_What you need to do_. Using the foraging guide to Red Campion, explain why the plant had a dubious reputation in some parts of Britain. Answer in one to three sentences.

_Document segment_.
Red Campion – A Foraging Guide to Their Food, Medicine and Other Uses

A recognisable flower of the hedgerows, the flowers of Red Campion (Silene dioica) were said to resemble buttons.

The Latin name Silene comes from the merry, drunken Greek god Silenus, although in folklore the plant was considered anything but merry.

Red Campion had a dubious reputation in some parts of Britain where it was believed that picking the flower would bring bad luck.

There was a belief held among children that they would be killed by lightning if they picked the flowers.

In Wales, the plant was known as snakebite and picking it was thought to lead to snake bites, or caused snakes to come into the house.

Red Campion, like bluebells, had associations with fairies, or goblins, and their mischief.

Scientific Name

Silene dioica

Family

Caryophyllaceae

Botanical Description

The varied species of campion display small flowers in red, pink, and white with a variety of attractive leaves and stems. Red Campion has small button-like red flowers with short round green leaves and long erect stems.

Status

Perennial. Grows from Spring to Summer across Britain, Europe and Asia.

Habitat and Distribution

Red campion is found in hedgerows and roadsides in Britain, Europe and Asia.

Red Campion (Silene dioica)
Photo Identification of Red Campion (Silene dioica)

Parts Used for Food

Leaves, flowers, shoots.

Harvest Time

April.

Food Uses of Red Campion

Red Campion leaves are an ingredient of pistic, a traditional spring dish eaten in northern Italy.

Red Campion wine was made in 20th-century Britain by boiling oranges, lemons, red campion flowers and leaves with barley and sugar.

_Data section_.
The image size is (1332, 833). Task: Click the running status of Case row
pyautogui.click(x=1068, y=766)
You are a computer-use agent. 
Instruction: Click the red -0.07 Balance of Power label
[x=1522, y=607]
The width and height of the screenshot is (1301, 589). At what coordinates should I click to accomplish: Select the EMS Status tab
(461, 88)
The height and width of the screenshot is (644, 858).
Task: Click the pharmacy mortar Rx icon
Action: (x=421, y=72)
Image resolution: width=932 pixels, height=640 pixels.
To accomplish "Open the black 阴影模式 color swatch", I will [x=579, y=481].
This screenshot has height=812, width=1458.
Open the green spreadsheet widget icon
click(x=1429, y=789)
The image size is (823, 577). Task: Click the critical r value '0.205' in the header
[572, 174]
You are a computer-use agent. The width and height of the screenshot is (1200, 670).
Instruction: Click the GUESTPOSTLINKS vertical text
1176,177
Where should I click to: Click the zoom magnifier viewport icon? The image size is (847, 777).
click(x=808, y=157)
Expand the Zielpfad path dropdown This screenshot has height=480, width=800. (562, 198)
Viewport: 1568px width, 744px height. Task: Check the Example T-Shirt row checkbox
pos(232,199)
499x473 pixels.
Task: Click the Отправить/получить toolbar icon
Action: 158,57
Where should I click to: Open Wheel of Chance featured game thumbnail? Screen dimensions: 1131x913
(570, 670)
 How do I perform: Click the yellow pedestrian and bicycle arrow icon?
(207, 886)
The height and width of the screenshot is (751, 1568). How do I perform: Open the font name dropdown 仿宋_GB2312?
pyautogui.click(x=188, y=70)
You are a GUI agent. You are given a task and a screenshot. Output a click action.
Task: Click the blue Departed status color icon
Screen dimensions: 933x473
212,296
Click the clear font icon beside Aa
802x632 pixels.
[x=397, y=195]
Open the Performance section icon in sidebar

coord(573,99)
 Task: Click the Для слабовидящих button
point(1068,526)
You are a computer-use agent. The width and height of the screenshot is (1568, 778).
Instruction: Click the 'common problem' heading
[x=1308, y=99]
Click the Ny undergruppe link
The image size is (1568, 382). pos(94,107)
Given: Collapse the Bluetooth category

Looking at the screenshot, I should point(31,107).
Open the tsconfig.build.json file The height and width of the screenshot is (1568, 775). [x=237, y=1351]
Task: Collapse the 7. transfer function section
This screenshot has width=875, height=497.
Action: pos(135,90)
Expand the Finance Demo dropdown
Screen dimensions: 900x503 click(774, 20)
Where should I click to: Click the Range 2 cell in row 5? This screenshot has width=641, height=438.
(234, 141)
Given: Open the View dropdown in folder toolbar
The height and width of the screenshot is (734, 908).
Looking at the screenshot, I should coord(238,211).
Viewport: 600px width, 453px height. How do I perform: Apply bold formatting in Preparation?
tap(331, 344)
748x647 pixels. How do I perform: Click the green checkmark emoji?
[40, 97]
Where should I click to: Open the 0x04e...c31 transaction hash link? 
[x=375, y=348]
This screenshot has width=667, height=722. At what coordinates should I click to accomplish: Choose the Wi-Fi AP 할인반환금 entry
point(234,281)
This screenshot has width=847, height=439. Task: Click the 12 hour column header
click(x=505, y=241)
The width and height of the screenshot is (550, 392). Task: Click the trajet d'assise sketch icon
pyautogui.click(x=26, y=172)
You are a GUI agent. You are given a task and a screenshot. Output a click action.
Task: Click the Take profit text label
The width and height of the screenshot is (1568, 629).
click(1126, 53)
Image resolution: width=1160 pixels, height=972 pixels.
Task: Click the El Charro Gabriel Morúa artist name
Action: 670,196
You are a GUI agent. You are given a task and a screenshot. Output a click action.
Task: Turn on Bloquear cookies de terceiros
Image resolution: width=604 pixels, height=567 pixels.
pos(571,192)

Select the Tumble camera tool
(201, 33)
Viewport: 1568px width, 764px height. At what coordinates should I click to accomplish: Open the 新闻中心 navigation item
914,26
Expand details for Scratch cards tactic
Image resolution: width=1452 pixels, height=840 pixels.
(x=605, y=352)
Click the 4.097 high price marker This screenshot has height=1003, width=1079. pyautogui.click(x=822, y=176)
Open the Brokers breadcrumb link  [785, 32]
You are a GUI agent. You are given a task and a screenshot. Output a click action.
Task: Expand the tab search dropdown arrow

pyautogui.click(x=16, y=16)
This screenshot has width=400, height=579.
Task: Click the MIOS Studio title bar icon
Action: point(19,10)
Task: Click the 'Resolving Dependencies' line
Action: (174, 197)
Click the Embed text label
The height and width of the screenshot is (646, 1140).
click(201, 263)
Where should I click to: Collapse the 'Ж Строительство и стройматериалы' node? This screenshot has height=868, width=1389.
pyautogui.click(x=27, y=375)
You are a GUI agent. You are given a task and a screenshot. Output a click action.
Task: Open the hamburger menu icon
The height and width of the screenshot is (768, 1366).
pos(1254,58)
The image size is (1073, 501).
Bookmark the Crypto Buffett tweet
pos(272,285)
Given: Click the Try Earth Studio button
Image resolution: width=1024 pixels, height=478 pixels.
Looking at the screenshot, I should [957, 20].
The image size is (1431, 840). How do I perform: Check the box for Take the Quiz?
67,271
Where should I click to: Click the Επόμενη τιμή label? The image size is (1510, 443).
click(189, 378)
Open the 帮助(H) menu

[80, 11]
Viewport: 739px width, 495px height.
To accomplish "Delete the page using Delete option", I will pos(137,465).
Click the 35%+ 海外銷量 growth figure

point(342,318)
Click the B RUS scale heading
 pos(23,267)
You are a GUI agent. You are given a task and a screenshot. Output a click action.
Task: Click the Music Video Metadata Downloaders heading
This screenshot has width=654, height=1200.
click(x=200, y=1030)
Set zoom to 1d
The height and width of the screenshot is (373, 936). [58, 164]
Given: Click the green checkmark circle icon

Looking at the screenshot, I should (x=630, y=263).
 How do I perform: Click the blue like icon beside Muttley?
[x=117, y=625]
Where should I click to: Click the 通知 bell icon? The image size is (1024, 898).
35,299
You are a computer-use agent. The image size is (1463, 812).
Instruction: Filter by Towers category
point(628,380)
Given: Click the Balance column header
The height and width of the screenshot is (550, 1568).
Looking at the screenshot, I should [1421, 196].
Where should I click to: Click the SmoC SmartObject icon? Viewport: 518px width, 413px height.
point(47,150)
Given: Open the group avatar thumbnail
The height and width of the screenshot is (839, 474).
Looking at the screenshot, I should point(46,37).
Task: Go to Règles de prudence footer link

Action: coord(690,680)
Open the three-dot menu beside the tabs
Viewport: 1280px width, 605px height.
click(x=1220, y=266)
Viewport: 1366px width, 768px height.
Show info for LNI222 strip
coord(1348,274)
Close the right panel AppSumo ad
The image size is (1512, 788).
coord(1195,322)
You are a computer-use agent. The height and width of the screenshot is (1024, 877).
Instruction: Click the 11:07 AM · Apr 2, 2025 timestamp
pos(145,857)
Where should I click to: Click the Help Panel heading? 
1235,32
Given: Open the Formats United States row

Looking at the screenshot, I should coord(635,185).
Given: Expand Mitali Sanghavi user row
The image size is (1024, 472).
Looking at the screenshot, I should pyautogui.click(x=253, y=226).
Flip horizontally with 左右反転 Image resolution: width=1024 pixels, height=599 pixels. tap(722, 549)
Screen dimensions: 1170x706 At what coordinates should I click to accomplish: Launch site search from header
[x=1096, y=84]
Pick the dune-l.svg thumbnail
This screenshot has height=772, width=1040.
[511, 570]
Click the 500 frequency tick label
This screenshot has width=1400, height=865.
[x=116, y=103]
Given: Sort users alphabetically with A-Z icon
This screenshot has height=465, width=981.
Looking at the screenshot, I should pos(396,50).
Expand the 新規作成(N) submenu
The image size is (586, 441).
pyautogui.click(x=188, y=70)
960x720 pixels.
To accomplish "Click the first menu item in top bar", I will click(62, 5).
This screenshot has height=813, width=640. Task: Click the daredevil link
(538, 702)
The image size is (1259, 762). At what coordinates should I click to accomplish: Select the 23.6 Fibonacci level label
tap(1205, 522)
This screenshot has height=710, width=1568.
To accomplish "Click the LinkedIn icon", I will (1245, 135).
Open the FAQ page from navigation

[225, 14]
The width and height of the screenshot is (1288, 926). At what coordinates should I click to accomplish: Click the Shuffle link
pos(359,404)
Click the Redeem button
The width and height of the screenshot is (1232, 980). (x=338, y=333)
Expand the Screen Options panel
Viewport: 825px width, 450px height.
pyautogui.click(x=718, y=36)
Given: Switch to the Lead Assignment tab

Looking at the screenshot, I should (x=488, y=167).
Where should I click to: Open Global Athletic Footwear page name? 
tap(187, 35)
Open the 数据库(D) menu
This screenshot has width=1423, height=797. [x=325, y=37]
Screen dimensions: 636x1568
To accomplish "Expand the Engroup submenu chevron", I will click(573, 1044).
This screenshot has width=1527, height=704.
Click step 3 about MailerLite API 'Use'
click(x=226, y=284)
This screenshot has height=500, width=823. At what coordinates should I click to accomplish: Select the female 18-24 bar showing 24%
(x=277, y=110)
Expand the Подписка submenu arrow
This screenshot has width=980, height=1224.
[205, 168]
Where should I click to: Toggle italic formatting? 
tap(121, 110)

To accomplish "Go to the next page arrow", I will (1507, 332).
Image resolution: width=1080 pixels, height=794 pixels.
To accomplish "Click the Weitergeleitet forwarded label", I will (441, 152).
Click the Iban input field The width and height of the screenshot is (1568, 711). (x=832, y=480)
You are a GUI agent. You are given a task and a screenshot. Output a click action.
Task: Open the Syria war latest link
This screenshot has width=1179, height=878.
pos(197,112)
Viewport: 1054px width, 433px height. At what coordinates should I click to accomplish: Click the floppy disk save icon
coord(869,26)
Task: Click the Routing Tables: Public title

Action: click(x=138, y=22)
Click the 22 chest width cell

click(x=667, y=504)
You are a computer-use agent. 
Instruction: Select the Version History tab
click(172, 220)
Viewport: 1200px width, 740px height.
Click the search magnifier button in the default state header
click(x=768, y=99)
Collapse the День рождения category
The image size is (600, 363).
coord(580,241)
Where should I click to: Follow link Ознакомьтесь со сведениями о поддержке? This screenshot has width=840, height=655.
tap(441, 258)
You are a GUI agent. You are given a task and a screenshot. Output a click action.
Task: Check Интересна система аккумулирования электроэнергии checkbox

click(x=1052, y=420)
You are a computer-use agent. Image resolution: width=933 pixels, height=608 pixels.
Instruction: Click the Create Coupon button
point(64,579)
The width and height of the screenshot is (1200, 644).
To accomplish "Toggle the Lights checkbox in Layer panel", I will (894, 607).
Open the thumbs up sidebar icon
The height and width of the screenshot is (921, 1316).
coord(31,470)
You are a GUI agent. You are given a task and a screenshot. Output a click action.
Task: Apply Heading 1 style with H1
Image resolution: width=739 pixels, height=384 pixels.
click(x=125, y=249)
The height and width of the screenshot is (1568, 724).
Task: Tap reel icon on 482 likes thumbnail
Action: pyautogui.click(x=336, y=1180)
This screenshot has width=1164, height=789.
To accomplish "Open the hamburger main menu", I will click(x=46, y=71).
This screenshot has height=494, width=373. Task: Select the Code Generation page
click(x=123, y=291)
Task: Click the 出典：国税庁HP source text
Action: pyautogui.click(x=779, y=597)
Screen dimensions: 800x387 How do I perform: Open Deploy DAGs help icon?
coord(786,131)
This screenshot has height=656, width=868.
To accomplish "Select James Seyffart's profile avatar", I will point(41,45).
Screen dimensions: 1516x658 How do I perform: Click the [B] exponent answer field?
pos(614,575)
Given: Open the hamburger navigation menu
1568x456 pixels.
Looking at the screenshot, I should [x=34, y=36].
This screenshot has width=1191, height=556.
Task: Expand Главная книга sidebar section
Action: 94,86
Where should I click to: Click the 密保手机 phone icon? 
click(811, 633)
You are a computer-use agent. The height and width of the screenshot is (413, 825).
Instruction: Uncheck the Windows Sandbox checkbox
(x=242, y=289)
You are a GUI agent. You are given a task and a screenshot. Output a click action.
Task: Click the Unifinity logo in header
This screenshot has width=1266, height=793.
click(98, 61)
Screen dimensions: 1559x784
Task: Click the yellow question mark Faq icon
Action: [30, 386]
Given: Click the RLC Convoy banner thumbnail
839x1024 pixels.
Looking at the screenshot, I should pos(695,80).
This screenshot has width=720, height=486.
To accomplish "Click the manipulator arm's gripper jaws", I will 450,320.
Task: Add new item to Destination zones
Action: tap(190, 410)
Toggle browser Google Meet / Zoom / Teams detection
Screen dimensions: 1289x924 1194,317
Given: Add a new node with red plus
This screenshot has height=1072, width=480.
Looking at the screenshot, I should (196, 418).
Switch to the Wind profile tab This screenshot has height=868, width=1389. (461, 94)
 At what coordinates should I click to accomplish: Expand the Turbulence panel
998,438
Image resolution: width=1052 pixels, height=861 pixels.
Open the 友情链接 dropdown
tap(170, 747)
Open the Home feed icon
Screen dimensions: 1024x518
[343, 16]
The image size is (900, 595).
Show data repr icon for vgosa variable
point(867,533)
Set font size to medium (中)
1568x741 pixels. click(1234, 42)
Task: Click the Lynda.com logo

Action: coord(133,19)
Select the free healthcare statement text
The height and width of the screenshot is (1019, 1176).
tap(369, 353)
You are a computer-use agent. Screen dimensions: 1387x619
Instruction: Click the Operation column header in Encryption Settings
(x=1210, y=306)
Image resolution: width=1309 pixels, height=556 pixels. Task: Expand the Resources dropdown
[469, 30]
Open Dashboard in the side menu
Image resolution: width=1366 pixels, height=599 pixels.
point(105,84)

_Task answer_. In those parts of Britain, people believed that picking the flower would bring bad luck. Children believed they would be killed by lightning if they picked it. In Wales, picking it was thought to lead to snake bites or to bring snakes into the house.